Directions for this task.
Print the lines below exactly as they appear, starting at the line that contains "Find the location of a particular element. The" and ending at the line that contains "I want to click on 134.", with both of those lines included.
+++ Data extract
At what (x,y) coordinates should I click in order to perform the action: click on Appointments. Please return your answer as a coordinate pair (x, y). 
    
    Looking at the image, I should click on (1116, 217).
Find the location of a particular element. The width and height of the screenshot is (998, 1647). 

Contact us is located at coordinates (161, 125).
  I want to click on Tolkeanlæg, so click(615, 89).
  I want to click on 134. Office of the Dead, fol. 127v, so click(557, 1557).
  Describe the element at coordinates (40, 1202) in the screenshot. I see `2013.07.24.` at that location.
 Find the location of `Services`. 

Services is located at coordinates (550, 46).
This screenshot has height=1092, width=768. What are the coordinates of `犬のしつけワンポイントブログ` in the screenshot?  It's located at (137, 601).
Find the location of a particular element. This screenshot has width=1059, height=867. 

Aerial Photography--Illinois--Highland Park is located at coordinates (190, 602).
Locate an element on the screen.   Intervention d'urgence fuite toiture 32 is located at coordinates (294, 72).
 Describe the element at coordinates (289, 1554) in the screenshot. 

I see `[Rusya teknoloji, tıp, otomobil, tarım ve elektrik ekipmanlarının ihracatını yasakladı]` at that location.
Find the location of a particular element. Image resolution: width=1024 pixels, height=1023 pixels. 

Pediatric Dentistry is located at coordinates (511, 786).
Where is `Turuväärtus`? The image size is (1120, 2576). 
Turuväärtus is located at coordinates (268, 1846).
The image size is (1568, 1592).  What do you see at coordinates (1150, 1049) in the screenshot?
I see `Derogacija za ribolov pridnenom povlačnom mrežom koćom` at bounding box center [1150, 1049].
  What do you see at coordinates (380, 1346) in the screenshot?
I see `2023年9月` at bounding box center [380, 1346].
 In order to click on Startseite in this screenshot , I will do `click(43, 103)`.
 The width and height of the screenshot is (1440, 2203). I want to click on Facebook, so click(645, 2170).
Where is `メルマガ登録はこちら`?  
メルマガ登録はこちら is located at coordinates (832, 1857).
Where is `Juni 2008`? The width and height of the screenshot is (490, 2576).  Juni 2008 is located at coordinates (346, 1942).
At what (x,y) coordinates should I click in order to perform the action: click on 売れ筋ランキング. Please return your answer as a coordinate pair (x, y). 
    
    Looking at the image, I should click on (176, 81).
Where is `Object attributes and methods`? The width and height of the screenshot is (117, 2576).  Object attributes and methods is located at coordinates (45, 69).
++++++
Correct output.
Find the location of a particular element. The width and height of the screenshot is (998, 1647). 

Contact us is located at coordinates (161, 125).
  I want to click on Tolkeanlæg, so click(615, 89).
  I want to click on 134. Office of the Dead, fol. 127v, so click(557, 1557).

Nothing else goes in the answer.